British, Canadian and American troops all landed on the beaches nicknamed Juno, Omaha, Sword, Gold and Utah in what became known as ‘The Longest Day’. There was fierce fighting and a great many deaths, but the Allies slowly forced their way into France and over the coming months, liberated Paris and ended the war.
For a very exciting and hour by hour account of the invasion, ‘The Longest Day’ written in 1959 by Cornelius Ryan is a must read.
1. THE D-DAY STORY, HAMPSHIRE
Recently revamped after receiving a large grant, the D-Day story is a Hampshire museum dedicated to Operation Overlord.
Located on Clarence Esplanade, Portsmouth, from where so many troops departed, it features the experiences of everyone involved in the D-Day landings, not just the military, telling the story in three parts – preparation, the Battle of Normandy and its legacy.
The museum also houses the Overlord Embroidery, 83 metres of hand stitched panels telling the story of the D-Day landings, which was created in 1974 after five years of painstaking work.

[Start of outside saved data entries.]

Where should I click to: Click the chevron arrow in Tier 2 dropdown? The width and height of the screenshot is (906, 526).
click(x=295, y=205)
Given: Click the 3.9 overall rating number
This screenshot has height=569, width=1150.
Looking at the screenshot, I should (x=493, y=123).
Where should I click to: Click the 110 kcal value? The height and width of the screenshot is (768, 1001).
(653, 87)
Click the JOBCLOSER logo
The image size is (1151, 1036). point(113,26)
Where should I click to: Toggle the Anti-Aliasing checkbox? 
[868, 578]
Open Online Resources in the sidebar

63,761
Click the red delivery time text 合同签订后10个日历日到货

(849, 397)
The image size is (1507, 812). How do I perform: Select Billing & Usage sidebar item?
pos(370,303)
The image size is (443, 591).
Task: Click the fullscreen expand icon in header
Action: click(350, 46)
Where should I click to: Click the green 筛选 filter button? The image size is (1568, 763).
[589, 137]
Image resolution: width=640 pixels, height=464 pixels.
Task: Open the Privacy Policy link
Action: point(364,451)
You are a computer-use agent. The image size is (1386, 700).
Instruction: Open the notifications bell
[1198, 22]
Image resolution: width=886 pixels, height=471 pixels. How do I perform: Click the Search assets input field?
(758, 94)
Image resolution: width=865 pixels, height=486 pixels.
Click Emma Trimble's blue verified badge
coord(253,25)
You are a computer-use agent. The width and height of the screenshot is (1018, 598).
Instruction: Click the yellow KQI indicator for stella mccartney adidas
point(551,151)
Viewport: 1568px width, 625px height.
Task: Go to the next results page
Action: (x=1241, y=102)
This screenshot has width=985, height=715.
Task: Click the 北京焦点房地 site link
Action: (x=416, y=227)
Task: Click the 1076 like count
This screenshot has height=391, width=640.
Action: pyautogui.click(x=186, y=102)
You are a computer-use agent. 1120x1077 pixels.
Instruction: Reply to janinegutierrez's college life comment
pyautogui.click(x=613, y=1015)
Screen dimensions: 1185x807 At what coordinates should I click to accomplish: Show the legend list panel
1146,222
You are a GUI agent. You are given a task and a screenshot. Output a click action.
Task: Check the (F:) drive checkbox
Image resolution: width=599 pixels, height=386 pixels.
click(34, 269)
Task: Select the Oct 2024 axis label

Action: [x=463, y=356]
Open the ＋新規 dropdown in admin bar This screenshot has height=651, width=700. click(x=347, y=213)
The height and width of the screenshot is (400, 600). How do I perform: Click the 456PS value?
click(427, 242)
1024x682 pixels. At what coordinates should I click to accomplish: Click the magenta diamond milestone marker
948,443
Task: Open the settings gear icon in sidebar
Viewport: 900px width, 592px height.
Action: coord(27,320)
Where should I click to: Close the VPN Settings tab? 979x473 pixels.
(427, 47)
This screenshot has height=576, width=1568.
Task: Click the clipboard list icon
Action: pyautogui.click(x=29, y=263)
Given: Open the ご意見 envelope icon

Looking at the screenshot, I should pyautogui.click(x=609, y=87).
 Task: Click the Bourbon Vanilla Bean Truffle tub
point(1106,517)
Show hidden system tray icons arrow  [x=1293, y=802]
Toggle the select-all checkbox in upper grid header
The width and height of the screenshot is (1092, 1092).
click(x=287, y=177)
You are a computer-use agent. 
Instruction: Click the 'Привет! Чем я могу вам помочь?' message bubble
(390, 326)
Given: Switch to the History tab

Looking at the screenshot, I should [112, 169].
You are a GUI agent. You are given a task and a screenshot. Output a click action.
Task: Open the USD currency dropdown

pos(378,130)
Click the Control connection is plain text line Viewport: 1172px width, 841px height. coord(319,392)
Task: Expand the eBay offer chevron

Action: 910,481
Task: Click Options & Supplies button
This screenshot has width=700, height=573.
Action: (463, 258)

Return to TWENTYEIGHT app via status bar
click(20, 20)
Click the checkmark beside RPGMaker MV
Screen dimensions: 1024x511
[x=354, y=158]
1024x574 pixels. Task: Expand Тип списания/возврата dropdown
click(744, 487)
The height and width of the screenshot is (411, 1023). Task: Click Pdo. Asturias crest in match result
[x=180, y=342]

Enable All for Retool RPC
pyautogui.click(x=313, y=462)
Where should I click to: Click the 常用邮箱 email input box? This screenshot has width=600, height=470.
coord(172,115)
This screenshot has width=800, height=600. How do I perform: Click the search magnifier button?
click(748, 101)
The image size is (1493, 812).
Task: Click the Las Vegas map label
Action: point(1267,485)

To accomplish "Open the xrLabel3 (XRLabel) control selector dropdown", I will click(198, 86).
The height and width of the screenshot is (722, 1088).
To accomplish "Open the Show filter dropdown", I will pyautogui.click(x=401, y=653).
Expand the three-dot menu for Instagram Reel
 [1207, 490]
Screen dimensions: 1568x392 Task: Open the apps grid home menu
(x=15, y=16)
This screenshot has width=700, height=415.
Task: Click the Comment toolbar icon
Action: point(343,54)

There are plenty of hands on interactive displays, and exhibits include Monty’s famous beret, a beach armoured recovery vehicle, spy equipment and a huge variety of paraphernalia used in the landings. Plans are underway to include an actual D-Day landing craft, due to be displayed near the museum later this year. The museum runs a regular series of events including autism friendly viewings, touch tours, spy challenges and much more.
2. SOUTHWICK HOUSE, HAMPSHIRE
Southwick House is a Grade II listed manor house, just five miles north of Portsmouth in Hampshire. It was from here that D-Day was launched, being the advance command post for SHAEF, the Supreme Headquarters Allied Expeditionary Force. General Eisenhower, Admiral Ramsay and General Montgomery were all based here.
It was in the library of Southwick that Eisenhower made the decision to delay the operation by 24 hours due to the inclement weather, and it was from here that the entire operation was orchestrated until early September 1944, when operations were moved to France. The giant plywood map, used to plot the positions of the ships during Operation Neptune, the naval element of the invasion, was fortunately retained at the house and put back to its original D-Day positions.
The house is still owned by the military, with the Defence School of Policing and Guarding now using the building as their headquarters. Visits can only be made by appointment, by emailing DSPG-HQ-Information@mod.uk
The village of Southwick, which was entirely taken over by Allied Command, holds a celebration each year to remember its involvement in D-Day. Called the Southwick Revival and held annually on the closest weekend to D-Day, it is a fantastic weekend and includes exhibitions as well as visits to the map room.
3. HMS BELFAST, LONDON
HMS Belfast is the only British ship and one of only 3 remaining ships from the bombardment fleet of D-Day, the other two being in the USA.
She was the flagship for Bombardment Force E, supporting the troops landing at Gold and Juno beaches and was the second ship to open fire on the German defences, taking out the gun battery at Marefontaine. In total she spent 33 days supporting the landings and fired over 4,000 six inch and 1,000 four inch shells.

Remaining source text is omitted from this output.